REQUIRED WORK
Entries must be copied exactly, with nothing left out.

RECORDED DATA
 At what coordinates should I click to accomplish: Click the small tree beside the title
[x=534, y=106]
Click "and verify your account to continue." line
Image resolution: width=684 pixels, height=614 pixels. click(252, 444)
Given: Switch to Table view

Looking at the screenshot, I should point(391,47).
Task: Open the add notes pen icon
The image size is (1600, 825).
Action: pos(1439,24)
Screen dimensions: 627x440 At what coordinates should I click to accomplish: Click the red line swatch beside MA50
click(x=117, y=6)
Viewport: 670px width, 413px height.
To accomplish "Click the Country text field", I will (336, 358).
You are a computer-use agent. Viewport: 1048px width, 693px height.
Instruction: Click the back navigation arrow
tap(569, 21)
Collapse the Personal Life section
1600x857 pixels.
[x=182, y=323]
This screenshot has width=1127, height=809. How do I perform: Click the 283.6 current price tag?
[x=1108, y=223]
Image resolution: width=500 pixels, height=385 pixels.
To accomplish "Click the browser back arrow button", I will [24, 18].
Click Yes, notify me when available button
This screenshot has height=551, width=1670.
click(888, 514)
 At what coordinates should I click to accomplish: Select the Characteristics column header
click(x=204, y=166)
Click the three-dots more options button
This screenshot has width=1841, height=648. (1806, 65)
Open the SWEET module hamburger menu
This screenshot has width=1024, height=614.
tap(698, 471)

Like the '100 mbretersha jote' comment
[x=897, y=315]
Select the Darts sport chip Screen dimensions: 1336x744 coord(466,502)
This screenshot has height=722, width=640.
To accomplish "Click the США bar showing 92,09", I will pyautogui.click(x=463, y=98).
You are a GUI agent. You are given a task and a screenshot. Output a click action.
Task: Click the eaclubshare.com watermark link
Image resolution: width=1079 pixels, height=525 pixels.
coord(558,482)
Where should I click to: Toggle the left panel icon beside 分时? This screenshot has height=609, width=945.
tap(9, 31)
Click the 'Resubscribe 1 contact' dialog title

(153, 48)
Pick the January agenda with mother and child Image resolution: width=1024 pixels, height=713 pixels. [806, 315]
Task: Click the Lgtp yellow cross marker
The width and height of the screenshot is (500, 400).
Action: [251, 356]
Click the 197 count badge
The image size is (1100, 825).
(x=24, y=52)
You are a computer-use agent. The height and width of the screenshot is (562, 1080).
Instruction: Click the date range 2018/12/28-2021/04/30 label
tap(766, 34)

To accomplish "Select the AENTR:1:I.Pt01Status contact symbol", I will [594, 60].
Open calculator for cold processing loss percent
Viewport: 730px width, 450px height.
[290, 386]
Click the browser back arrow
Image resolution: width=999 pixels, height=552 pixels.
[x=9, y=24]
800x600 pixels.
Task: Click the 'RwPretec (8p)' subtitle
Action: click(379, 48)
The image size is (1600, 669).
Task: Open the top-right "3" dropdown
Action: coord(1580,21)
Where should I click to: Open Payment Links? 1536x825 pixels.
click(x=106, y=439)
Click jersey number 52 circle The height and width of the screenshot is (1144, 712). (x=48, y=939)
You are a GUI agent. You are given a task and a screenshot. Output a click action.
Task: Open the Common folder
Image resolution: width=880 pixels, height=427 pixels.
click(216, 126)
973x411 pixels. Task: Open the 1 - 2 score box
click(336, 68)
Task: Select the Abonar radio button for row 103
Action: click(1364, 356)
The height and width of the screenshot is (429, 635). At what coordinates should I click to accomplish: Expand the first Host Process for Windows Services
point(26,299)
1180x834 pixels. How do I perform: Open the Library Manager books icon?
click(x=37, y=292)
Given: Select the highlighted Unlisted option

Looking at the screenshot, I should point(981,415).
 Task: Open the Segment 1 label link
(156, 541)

EXERCISE SOLUTION
 At what coordinates should I click to accomplish: Click the small tree beside the title
[x=534, y=106]
Click "and verify your account to continue." line
Image resolution: width=684 pixels, height=614 pixels. click(252, 444)
Given: Switch to Table view

Looking at the screenshot, I should point(391,47).
Task: Open the add notes pen icon
The image size is (1600, 825).
Action: pos(1439,24)
Screen dimensions: 627x440 At what coordinates should I click to accomplish: Click the red line swatch beside MA50
click(x=117, y=6)
Viewport: 670px width, 413px height.
To accomplish "Click the Country text field", I will (336, 358).
You are a computer-use agent. Viewport: 1048px width, 693px height.
Instruction: Click the back navigation arrow
tap(569, 21)
Collapse the Personal Life section
1600x857 pixels.
[x=182, y=323]
This screenshot has width=1127, height=809. How do I perform: Click the 283.6 current price tag?
[x=1108, y=223]
Image resolution: width=500 pixels, height=385 pixels.
To accomplish "Click the browser back arrow button", I will [24, 18].
Click Yes, notify me when available button
This screenshot has height=551, width=1670.
click(888, 514)
 At what coordinates should I click to accomplish: Select the Characteristics column header
click(x=204, y=166)
Click the three-dots more options button
This screenshot has width=1841, height=648. (1806, 65)
Open the SWEET module hamburger menu
This screenshot has width=1024, height=614.
tap(698, 471)

Like the '100 mbretersha jote' comment
[x=897, y=315]
Select the Darts sport chip Screen dimensions: 1336x744 coord(466,502)
This screenshot has height=722, width=640.
To accomplish "Click the США bar showing 92,09", I will pyautogui.click(x=463, y=98).
You are a GUI agent. You are given a task and a screenshot. Output a click action.
Task: Click the eaclubshare.com watermark link
Image resolution: width=1079 pixels, height=525 pixels.
coord(558,482)
Where should I click to: Toggle the left panel icon beside 分时? This screenshot has height=609, width=945.
tap(9, 31)
Click the 'Resubscribe 1 contact' dialog title

(153, 48)
Pick the January agenda with mother and child Image resolution: width=1024 pixels, height=713 pixels. [806, 315]
Task: Click the Lgtp yellow cross marker
The width and height of the screenshot is (500, 400).
Action: [251, 356]
Click the 197 count badge
The image size is (1100, 825).
(x=24, y=52)
You are a computer-use agent. The height and width of the screenshot is (562, 1080).
Instruction: Click the date range 2018/12/28-2021/04/30 label
tap(766, 34)

To accomplish "Select the AENTR:1:I.Pt01Status contact symbol", I will [594, 60].
Open calculator for cold processing loss percent
Viewport: 730px width, 450px height.
[290, 386]
Click the browser back arrow
Image resolution: width=999 pixels, height=552 pixels.
[x=9, y=24]
800x600 pixels.
Task: Click the 'RwPretec (8p)' subtitle
Action: click(379, 48)
The image size is (1600, 669).
Task: Open the top-right "3" dropdown
Action: coord(1580,21)
Where should I click to: Open Payment Links? 1536x825 pixels.
click(x=106, y=439)
Click jersey number 52 circle The height and width of the screenshot is (1144, 712). (x=48, y=939)
You are a GUI agent. You are given a task and a screenshot. Output a click action.
Task: Open the Common folder
Image resolution: width=880 pixels, height=427 pixels.
click(216, 126)
973x411 pixels. Task: Open the 1 - 2 score box
click(336, 68)
Task: Select the Abonar radio button for row 103
Action: click(1364, 356)
The height and width of the screenshot is (429, 635). At what coordinates should I click to accomplish: Expand the first Host Process for Windows Services
point(26,299)
1180x834 pixels. How do I perform: Open the Library Manager books icon?
click(x=37, y=292)
Given: Select the highlighted Unlisted option

Looking at the screenshot, I should point(981,415).
 Task: Open the Segment 1 label link
(156, 541)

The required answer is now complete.